Diritto privato, commerciale e amministrativo
09 Agosto 2025
Anche un’attività professionale formalmente lecita può sfociare nel reato di associazione per delinquere, qualora deliberatamente inserita in uno schema sistemico a fini illeciti.
La sentenza della Cassazione penale 17.07.2025, n. 26262 porta alla ribalta una tematica alquanto critica, ma sempre attuale. Ci si chiede fino a che punto un professionista possa essere ritenuto penalmente responsabile per attività svolte nell’ambito della sua consulenza, nonostante questi agisca secondo le regole che connotano la propria professione. Secondo la Cassazione, tale rischio appare concreto. Ciò accade quando il contributo del professionista, rispetto alla realizzazione di un illecito di un proprio cliente si rivela non solo consapevole, ma funzionale e strutturale al raggiungimento degli scopi di quella che sia stata individuata come associazione. In detto contesto, il professionista non è più visto come semplice consulente tecnico, ma come parte integrante dell’ingranaggio criminoso, soprattutto se le sue attività si inseriscono in un disegno organizzato e reiterato.
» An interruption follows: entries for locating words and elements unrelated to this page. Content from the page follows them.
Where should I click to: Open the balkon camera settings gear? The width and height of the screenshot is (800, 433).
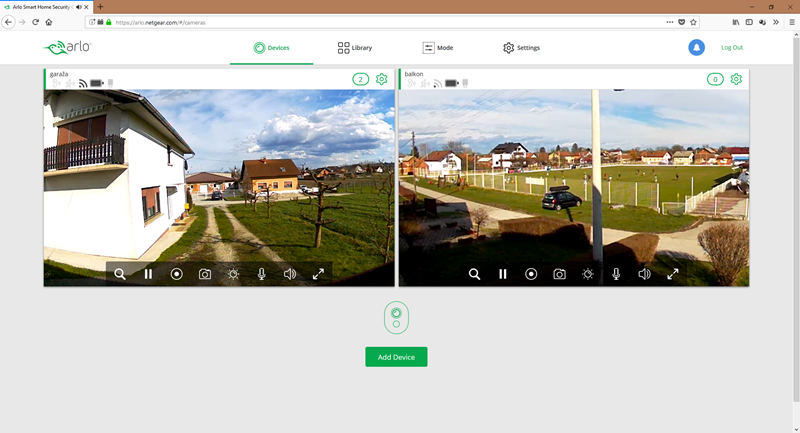tap(736, 79)
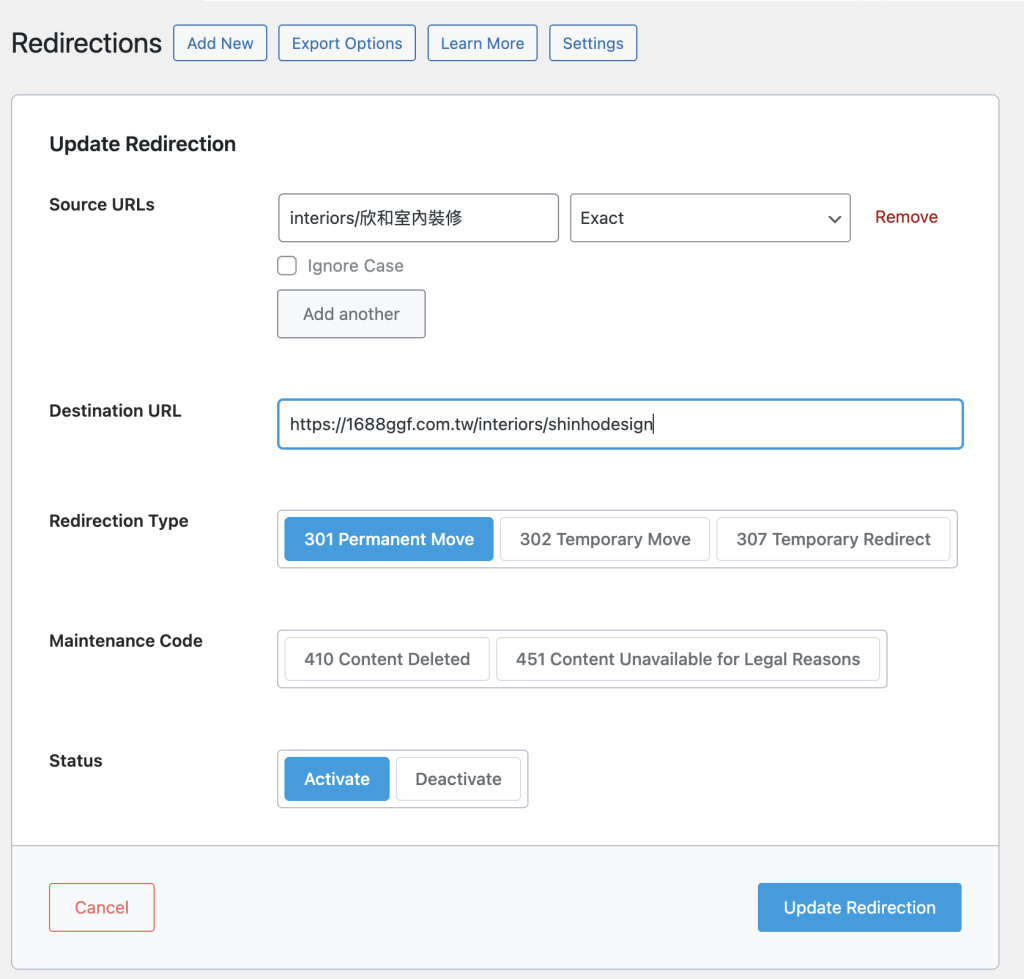Click Add another source URL button
Screen dimensions: 1024x979
[x=351, y=314]
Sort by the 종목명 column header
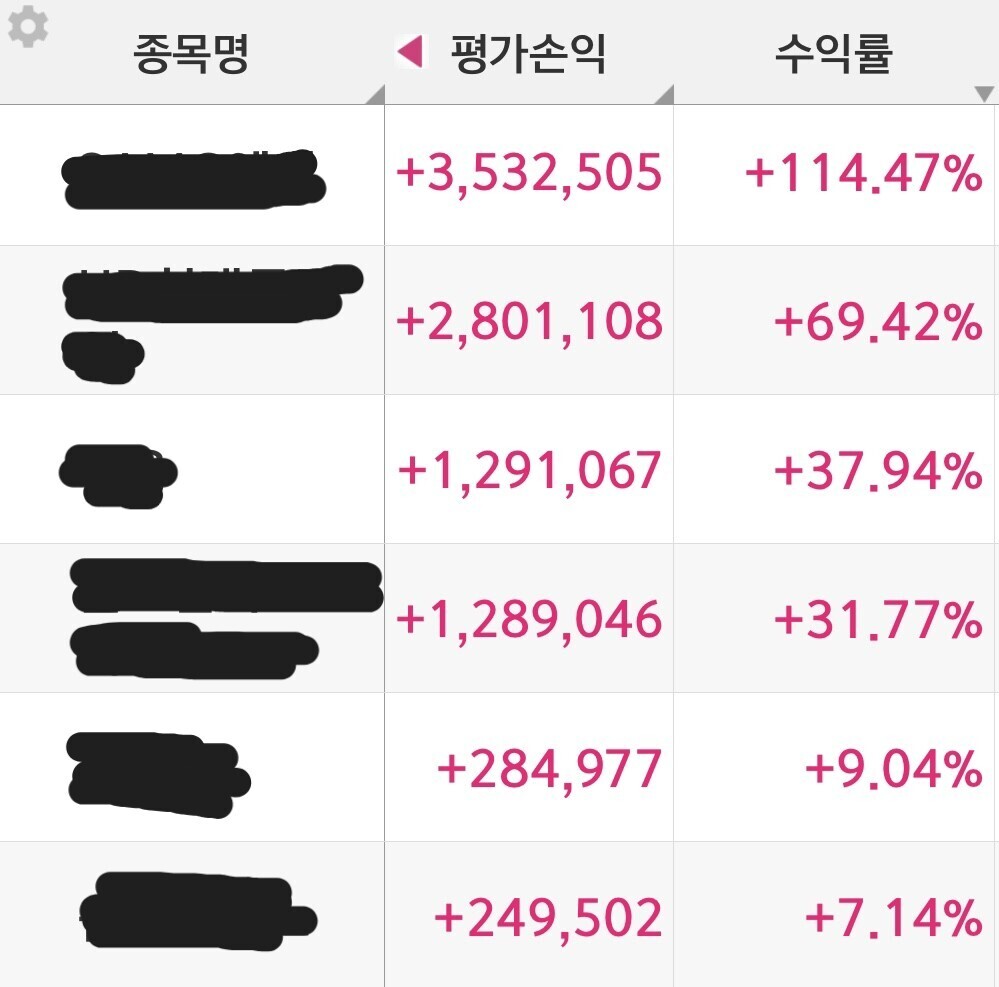 pos(191,54)
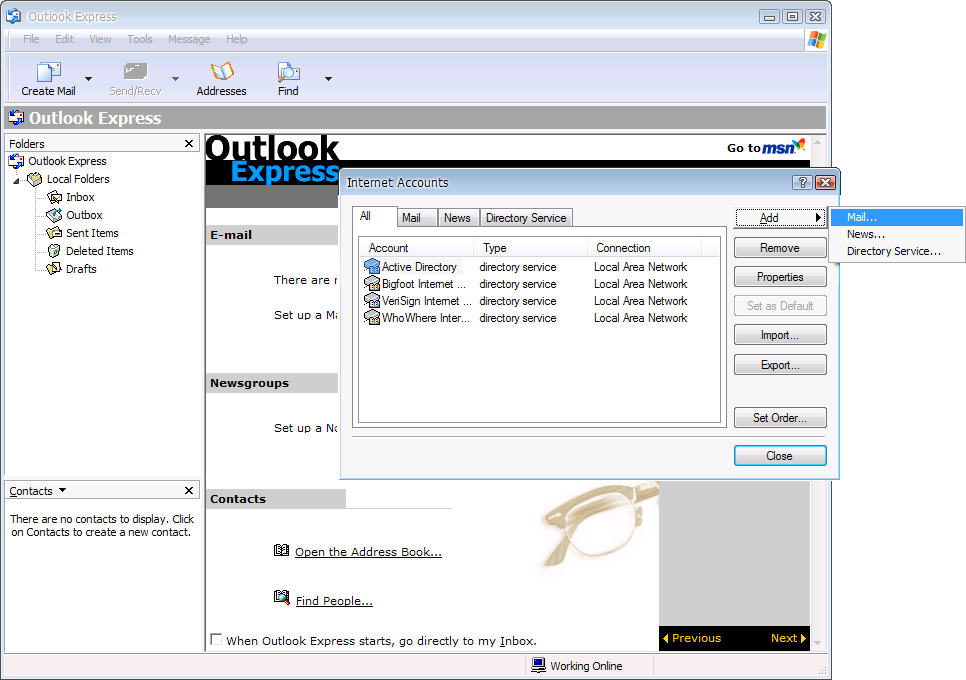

Nella casistica in commento, alcuni commercialisti avevano predisposto un sistema collaudato, almeno in apparenza, al fine di favorire il rientro in Italia di fondi illecitamente detenuti all’estero. In pratica, venivano costituite società estere di comodo e simulate operazioni al fine di ripulire il rientro dei capitali. Si trattava in concreto di una strategia che, non solo integrava una serie di reati tributari, ma era prova della partecipazione a un’associazione criminale ben strutturata.